Germany’s top military intelligence agency is currently investigating over 500 cases of suspected right-wing extremism within the country’s armed forces, the Bundeswehr. That number marks an uptick of 30% from the previous year, according to the agency’s director.
Those figures are likely just the “tip of the iceberg,” Caroline Walter, co-author of “Extreme Security” (Extreme Sicherheit), a book on right-wing extremism within Germany’s military and its law enforcement agencies, told DW.
“The problem in the Bundeswehr is that whoever points out right-wing extremism is still a backstabber who’s violating the spirit of the brigade,” she said.
Glaring blind spots
A number of cases over the past five years have revealed German authorities’ blind spots to extremism.
The most prominent case involved a German soldier known as Franco A., who in 2017 reportedly posed as a Syrian refugee in order to infiltrate immigrant communities and carry out a terror attack.
Years later, as Franco A. stands trial, German government figures continue to indicate the prevalence of extremism within the military, law enforcement agencies and society at large.
Read more: Opinion: A Bundeswehr with moral courage
Some 360 new cases of right-wing extremism in the military cropped up in 2019 alone, bringing the total number of investigations to 550, Christof Gram, president of Germany’s Military Counterintelligence Service (MAD), told the Welt am Sonntag newspaper. That figure includes 20 investigations into Germany’s elite special commandos, Gramm said.
In total, authorities identified over 24,000 active right-wing extremists in 2018, with over half considered capable of violent attacks. They estimate that number will have increased by one-third in 2019, in large part due to new scrutiny on affiliate groups of Germany’s anti-immigration Alternative for Germany (AfD), the nation’s largest opposition party in the Bundestag.
German police and military officers already harboring negative views about immigrants and refugees are particularly susceptible to radicalization and extremism, the Federal Office for the Protection of the Constitution, Germany’s domestic security agency, announced in an April 2019 report.
New revelations about the scope of extremism in the German military comes as the nation continues to grapple with increasing right-wing and anti-Semitic violence, and amid the backdrop of this week’s 75th anniversary of the liberation of the Auschwitz death camp, where over 1 million people, mostly Jews, were murdered by the Nazi regime.

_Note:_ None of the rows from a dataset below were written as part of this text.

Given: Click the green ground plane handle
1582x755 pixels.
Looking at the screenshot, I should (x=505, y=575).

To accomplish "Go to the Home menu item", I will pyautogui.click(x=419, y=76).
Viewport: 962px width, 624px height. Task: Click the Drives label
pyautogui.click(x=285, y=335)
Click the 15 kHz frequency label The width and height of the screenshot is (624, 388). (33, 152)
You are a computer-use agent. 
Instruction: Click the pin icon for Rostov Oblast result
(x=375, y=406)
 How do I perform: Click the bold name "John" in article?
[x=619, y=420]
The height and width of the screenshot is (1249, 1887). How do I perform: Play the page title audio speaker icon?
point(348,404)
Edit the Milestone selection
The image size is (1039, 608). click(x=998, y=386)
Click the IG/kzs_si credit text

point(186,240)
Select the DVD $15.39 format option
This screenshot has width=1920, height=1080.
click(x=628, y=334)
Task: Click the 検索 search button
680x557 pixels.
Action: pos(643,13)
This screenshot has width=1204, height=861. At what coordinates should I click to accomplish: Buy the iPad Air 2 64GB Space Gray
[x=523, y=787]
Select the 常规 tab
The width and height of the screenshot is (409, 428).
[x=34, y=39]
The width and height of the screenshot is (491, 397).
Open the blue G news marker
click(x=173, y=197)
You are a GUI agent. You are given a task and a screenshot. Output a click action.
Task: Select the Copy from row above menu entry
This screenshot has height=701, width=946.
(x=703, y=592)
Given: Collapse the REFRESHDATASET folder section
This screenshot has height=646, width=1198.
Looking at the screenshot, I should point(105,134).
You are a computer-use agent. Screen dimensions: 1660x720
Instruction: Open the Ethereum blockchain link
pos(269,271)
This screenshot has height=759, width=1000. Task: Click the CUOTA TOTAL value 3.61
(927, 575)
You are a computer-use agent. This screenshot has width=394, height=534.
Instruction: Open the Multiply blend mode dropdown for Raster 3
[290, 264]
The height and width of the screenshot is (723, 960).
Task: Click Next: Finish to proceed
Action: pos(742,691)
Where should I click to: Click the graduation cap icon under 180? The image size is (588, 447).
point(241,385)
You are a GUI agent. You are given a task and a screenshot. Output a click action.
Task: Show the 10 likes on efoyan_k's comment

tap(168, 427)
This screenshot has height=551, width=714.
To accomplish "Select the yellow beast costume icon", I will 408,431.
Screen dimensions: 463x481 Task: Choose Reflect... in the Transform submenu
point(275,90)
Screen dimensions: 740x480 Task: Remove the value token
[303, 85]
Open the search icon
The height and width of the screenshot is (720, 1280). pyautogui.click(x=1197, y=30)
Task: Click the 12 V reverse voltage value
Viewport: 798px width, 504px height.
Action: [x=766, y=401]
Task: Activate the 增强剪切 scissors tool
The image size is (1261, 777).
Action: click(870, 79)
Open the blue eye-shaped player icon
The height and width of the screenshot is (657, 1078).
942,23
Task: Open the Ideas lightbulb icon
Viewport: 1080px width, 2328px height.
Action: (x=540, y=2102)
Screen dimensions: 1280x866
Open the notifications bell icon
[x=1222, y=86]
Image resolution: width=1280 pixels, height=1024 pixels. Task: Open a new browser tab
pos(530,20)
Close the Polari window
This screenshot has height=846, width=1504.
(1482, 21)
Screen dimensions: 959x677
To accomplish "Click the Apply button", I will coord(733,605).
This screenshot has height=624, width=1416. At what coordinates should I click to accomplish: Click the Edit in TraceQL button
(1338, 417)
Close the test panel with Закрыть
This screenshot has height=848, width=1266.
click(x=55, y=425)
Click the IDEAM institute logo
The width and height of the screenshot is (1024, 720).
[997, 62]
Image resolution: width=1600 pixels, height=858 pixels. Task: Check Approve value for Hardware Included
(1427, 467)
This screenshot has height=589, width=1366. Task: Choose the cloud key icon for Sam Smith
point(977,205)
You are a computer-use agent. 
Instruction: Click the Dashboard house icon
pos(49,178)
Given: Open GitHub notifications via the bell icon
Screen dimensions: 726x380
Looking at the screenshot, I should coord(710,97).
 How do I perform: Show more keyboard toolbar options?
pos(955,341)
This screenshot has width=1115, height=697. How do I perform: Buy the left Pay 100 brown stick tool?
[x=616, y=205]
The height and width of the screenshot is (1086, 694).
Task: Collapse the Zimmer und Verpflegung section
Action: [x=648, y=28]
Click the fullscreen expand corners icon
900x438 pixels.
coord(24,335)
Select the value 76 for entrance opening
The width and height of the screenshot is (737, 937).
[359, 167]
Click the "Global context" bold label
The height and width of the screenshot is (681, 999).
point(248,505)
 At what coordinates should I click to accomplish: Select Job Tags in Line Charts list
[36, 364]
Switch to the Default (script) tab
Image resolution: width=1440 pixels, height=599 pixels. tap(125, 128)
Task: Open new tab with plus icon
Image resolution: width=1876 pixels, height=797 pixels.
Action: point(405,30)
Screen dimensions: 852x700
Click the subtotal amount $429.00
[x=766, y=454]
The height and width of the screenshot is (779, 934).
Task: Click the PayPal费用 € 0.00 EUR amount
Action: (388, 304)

“In our opinion, there are clear cases of anti-Semitism which the judiciary still can’t recognize as anti-Semitism,” Josef Schuster, president of the Central Council of Jews in Germany, told the Tagesspiegel newspaper on Sunday.
Crimes motivated by anti-Semitism increased nearly 20% in 2018, the last year for which police statistics are available. Such peaks are in line with nearly two decades of increasing right-wing and anti-Semitic criminality in Germany, despite sinking crime rates overall, statistics show.
2019, however, was seen as a watershed moment for authorities. In June, a leading politician in the city of Kassel, Walter Lübcke, was gunned down in his home by a suspected right-wing sympathizer. And in October, an avowed white supremist killed two passersby in the eastern German city of Halle, after failing to gain entry into a synagogue to commit a massacre on the Jewish holy day of Yom Kippur.
In December, German Interior Minister Horst Seehofer cited both cases as catalysts for sweeping plans to restructure domestic intelligence and law enforcement agencies in 2020 to fight extremism, including the creation of 600 new intelligence positions.
“I’ll never forget a young citizen in Halle calling through the silence that ‘you all can’t protect us,” Seehofer told reporters at the time. “As a consequence of Halle, we want to confirm to the public: Many steps are being taken.”
Calls for action
Speaking to reporters on Monday, Arne Collatz, a spokesperson for Germany’s Ministry of Defense, said military intelligence had reformed mechanisms to report suspected extremists and strengthened background checks on new recruits.
“It’s important for us to say that there is no tolerance for extremism in our organization,” he said.
Even so, Tobias Lindner, a politician with Germany’s Green Party, who serves in the Bundestag’s Defense Committee, told DW that a culture of “looking away and downplaying” extremism within the military is so entrenched, that more systemic reform is needed.
Author Caroline Walter shares that sentiment, especially when considering the tactics of Germany’s “new right,” which practices subtler forms of extremism on the internet not easily recognizable to authorities. “It’s much more difficult to weed them out,” she said.
If left to fester, such extremist thoughts can turn into a “bitter reality,” especially for particularly vulnerable groups like immigrants and Jews, German Foreign Minister Heiko Maas wrote in an op-ed for magazine Der Spiegel.
“It doesn’t surprise me that nearly every second Jew in Germany has thought about leaving the country,” he said. “We must urgently take countermeasures so that such thoughts don’t turn into bitter reality and it doesn’t come to a massive exodus of Jews from Germany.”
“That people of Jewish faith no longer feel at home here is a real nightmare — and a disgrace, 75 years after the liberation of Auschwitz,” he added.
DW’s Udo Bauer contributed to this report.